In the current study we noted a previously undescribed missense variant in GPR101, p.V197L, present in heterozygosis in one patient. When expressed in GH3 cells, this variant did not lead to a statistically significant change in GH secretion or cAMP activity in comparison with wild-type GPR101. There are nevertheless several strands of indirect evidence for a deleterious effect of this variant: three prediction algorithms suggested that this variant was pathogenic and the amino acid at position 197 is highly conserved across species. It is the first amino acid of the fifth transmembrane helix of GPR101 suggesting that changing this amino-acid could lead to conformational changes of the protein and altered function, as previously shown for mutations of transcription factors involved in corticotroph deficiency, for instance[14]. Finally, this variant has never been described in online databases such as ExAC. These prediction models, however are difficult to interpret if family segregation data are missing ; moreover, some studies indicated that 30% of disease-causing genetic variations cited in the literature based on perdiction models were actually polymorphisms or misinterpreted variants [15]. Family segregation would have given major information on the pathogenicity of this variant ; these data were however not accessible. It is thus highly uncertain whether this GPR101 variant could be responsible for the phenotype of our patients. While highly expressed in the hypothalamus and striatum, the physiological role of GPR101 remains largely obscure and the manner by which it may influence the somatotrope axis is unknown [1618]. Moreover, it is well recognized that functional studies performed in heterologous cells, an artificial in vitro system, at pharmacological doses that do not necessarily reflect biological processes, may not provide a complete view of the activity of genetic variants (e.g. in functional studies performed with variants of LIM transcription factors [19, 20]). On balance, GPR101 variants in patients with growth disorders should be re-analyzed as more evidence of the function of GPR101 becomes apparent.

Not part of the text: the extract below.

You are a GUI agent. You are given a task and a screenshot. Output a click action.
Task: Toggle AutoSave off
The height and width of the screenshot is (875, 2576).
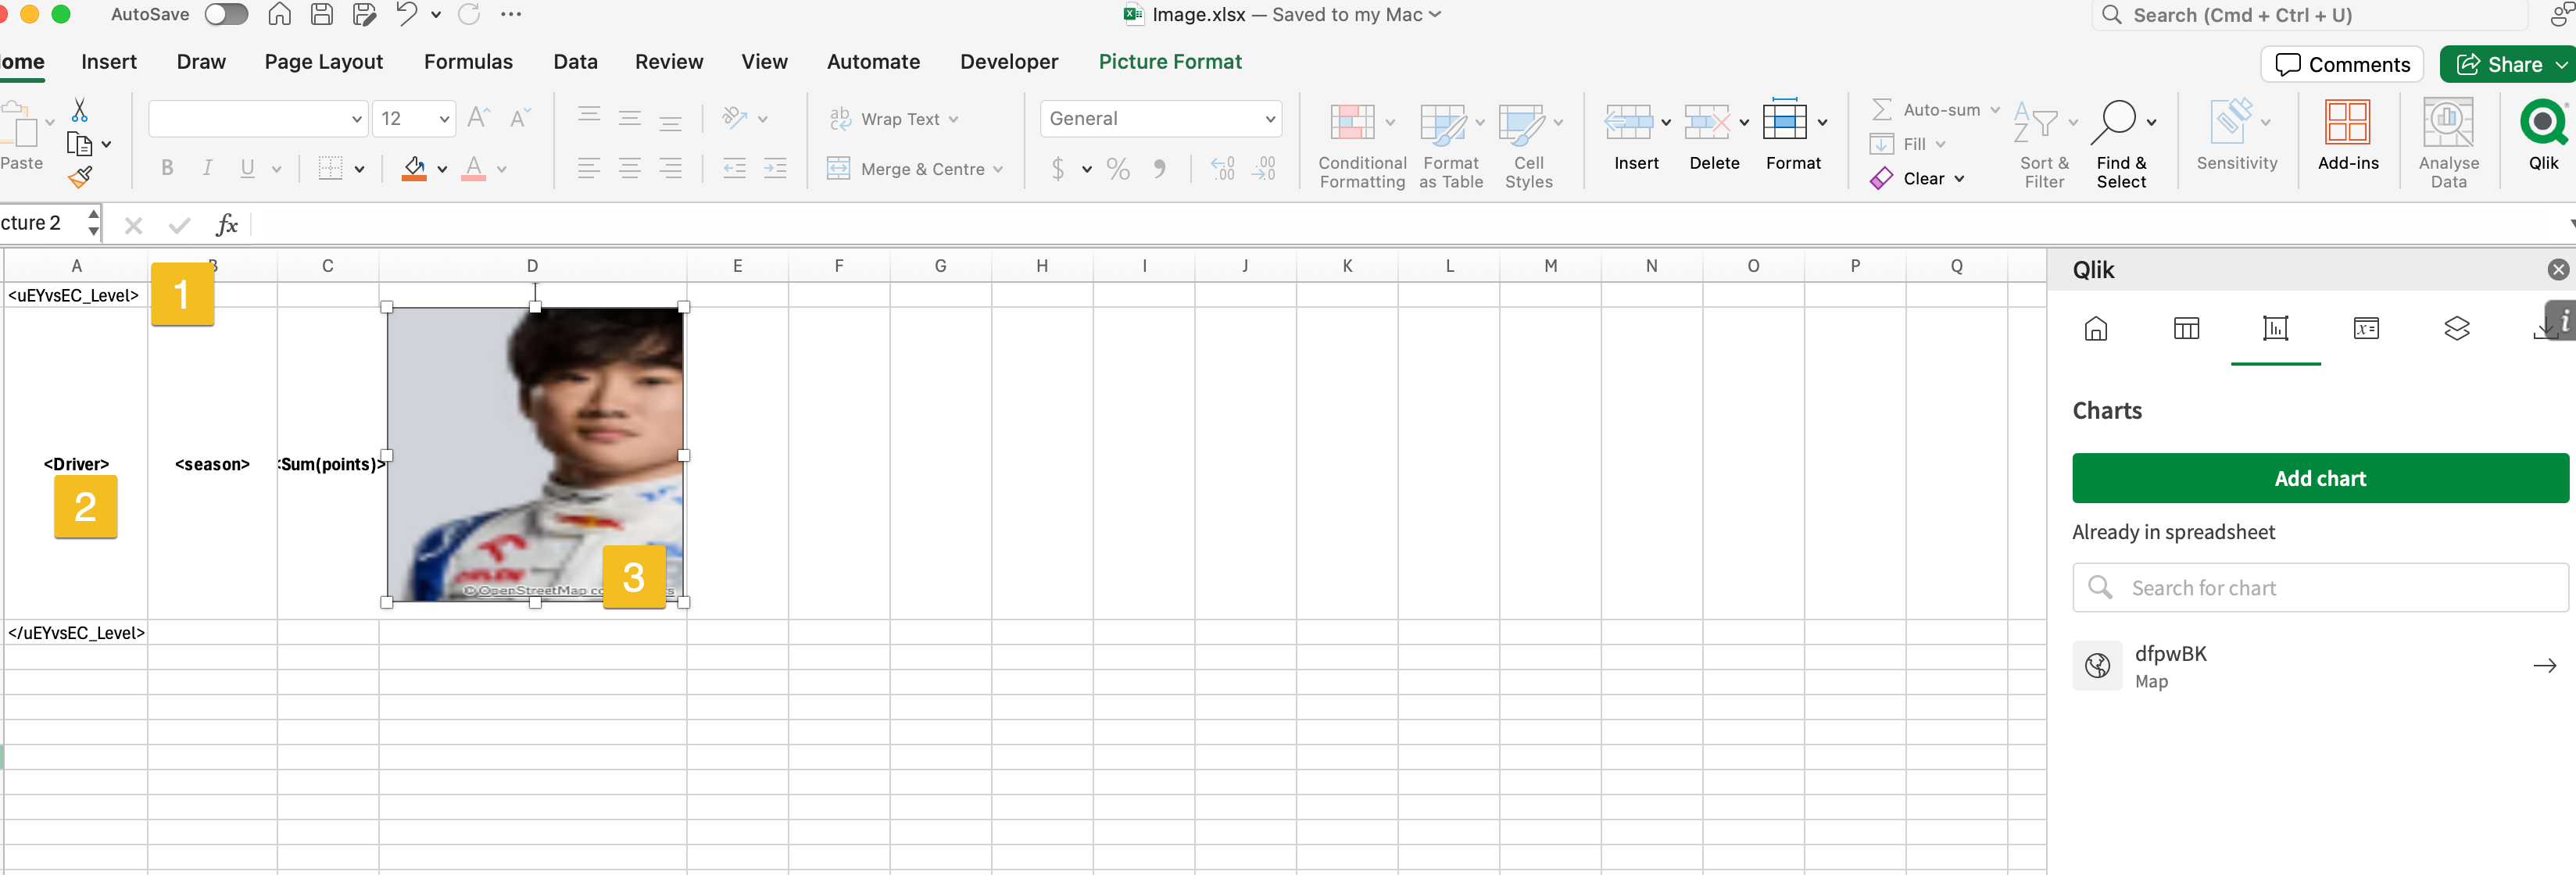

The rarity of identified GPR101 anomalies in our cohort may be due to a number of reasons. We may not have selected an ideal group to study, as we chose a group that was generally representative of the GHD population, including one third of familial cases. Moreover, our cohort was mainly including males, whereas X-LAG was mainly observed in females. It may be that by focusing on more severe GHD a greater number of pathological variants could be identified. Concentrating the screening activities on groups with pituitary hypoplasia and other brain malformations could provide useful information on a potential role for this receptor in GHD. The fact that the patient with the p.V197L variant had pure GH deficiency is evidence for considering that further studies should examine a larger number of patients with a pure isolated GHD phenotype. Finally, some of our patients were presenting with extra-pituitary anomaly and isolated GH deficiency: even if the phenotype of patients with GPR101 mutations in X-LAG syndrome was pure pituitary hypersecretion, we decided to screen them as the precise roles of GPR101 during fetal development remains unknown, and the phenotype of GPR101 deficiency might have been more complex than anticipated.

To conclude, this study is the first to analyze the potential involvement of GPR101 deletions and single nucleotide variants in congenital GHD. We did not find an unequivocal link between GPR101 loss of function and GHD. Of note, a rare novel p.V197L GPR101 variant was found in a patient with isolated GHD: its clinical significance remains unknown. This suggests that with growing understanding of the role of GPR101 in somatotrope axis function, the contribution of functional GPR101 variants to GHD and pituitary development should be further explored in a larger number of patients.